Taoru or Tauru is a town, near Nuh city in Nuh district in the Indian state of Haryana.

== History ==

=== Fort ===

Fort of Taoru, also called Taoru Fort of Raja Nahar Singh, has chambers and rooms surrounded by high walls. It is presently used as a police station.

=== Taoru Tomb complex ===

Taoru Tomb Complex is a 3.5 acres walled tomb complex with 7 tombs, 2 of which has been restored by INTACH and Ansal University's Sushant School of Art and Architecture, of Tuglaq, Lodhi and Mughal architecture. It is rare in Delhi NCR region where multiple architectural styles of different eras are found in one complex itself. In 1828, The Imperial Gazetteer of India of the East India Company called this area "Lesser Balochistan", a likely reference to arrival of people from Balochistan during Lodhi era who might have been the rulers of Ferozepur Jhirka (a state which exited at least since Lodhi era which was later abolished by the British Raj in 1858 after the Rebellion of 1857) built these tombs during the successive dynasties. The largest tomb belongs to a Baloch. The complex located on Taoru-Sohna section of NH 919 is only 12 km from the Delhi-Jaipur NH48. It is 40 km from Gurgaon and 70 km from Delhi.

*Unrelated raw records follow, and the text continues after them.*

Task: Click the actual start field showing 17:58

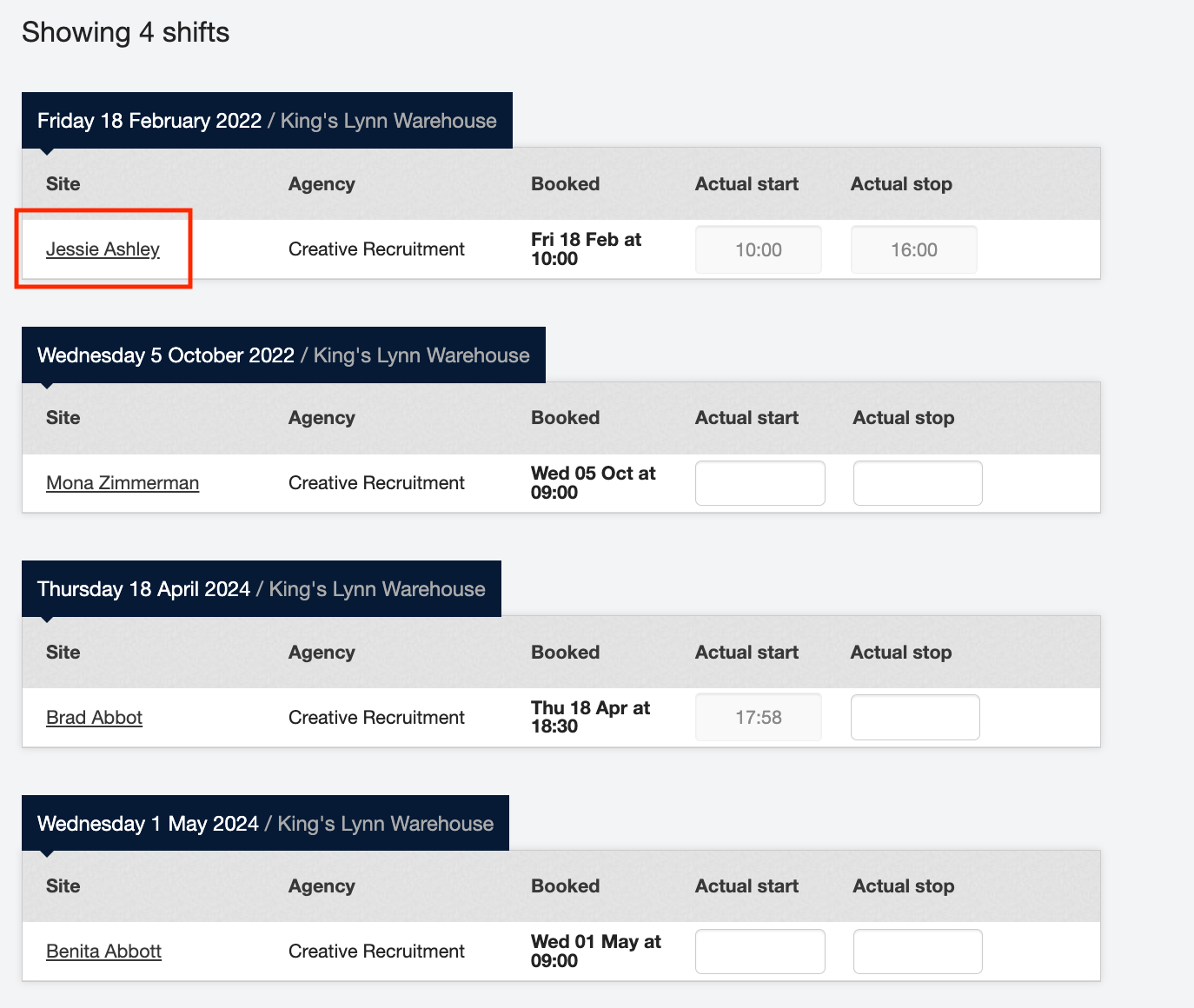Action: [x=758, y=718]
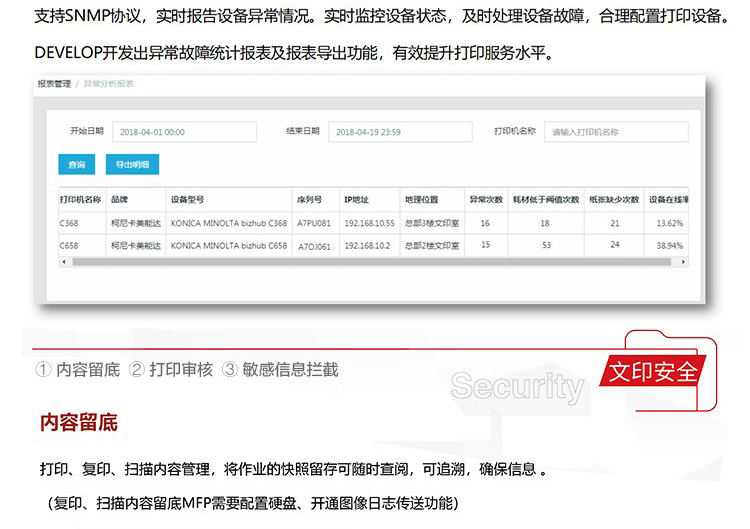
Task: Click the scrollbar left arrow under the table
Action: 64,262
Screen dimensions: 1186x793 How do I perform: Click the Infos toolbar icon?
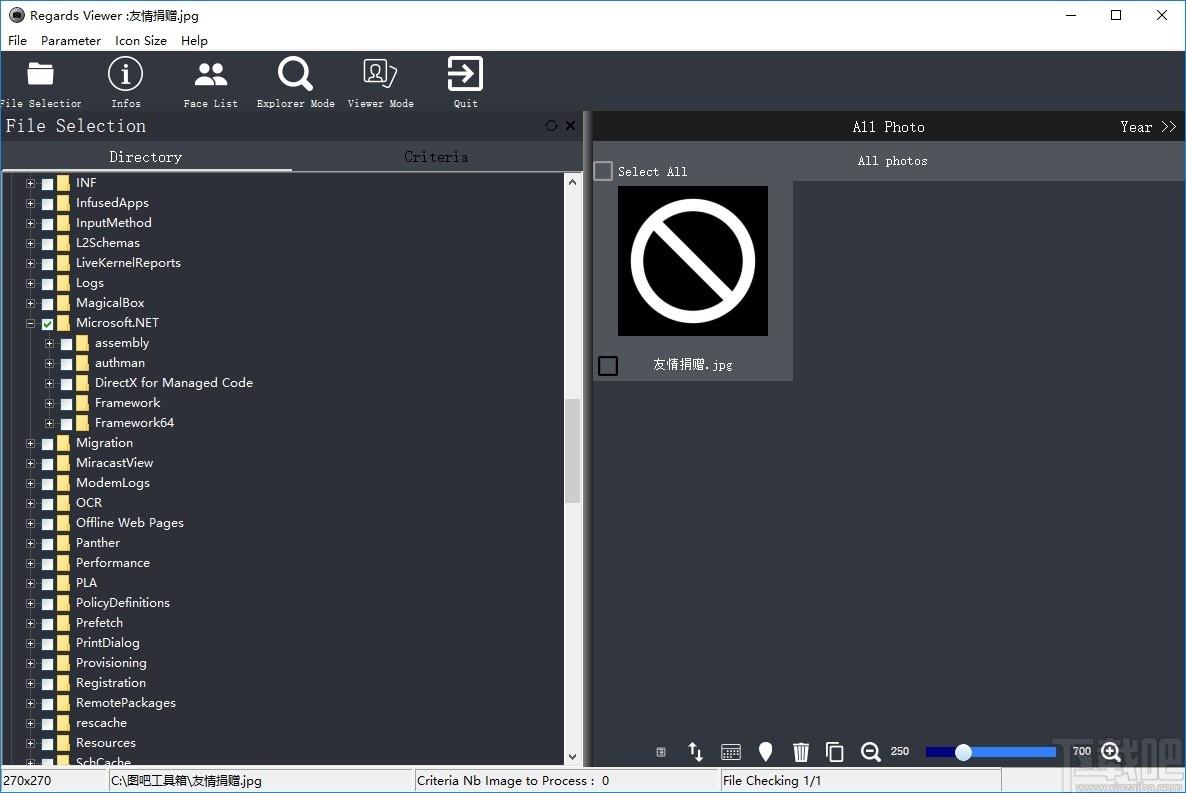click(126, 74)
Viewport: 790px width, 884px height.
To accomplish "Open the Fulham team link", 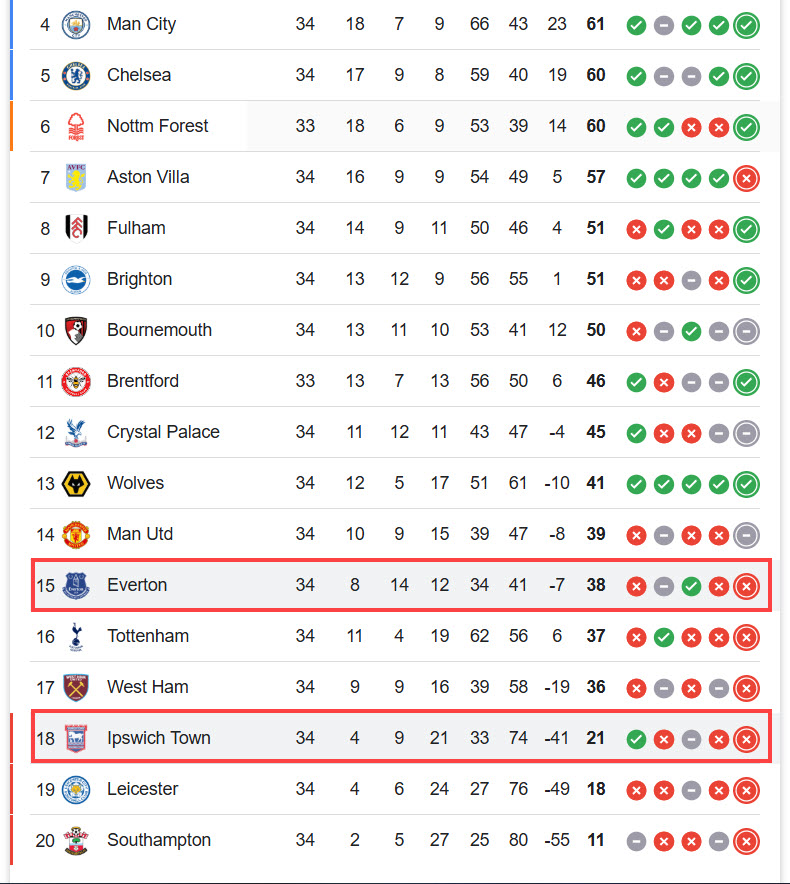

In 2025, Haryana government announced a INR 95 crore restoration plan for upgrade of 20 monuments across the state including the Taoru tomb complex.

== Government ==
Taoru is part of the Sohna-Taoru Assembly constituency. Previously Taoru had its own Assembly constitiuency under its own name, Taoru. It is part of the Gurgaon Lok Sabha constituency.

==Geography==
Taoru is located at . It has an average elevation of 262 metres (859 feet). It is surrounded by Aravalli Range from three sides.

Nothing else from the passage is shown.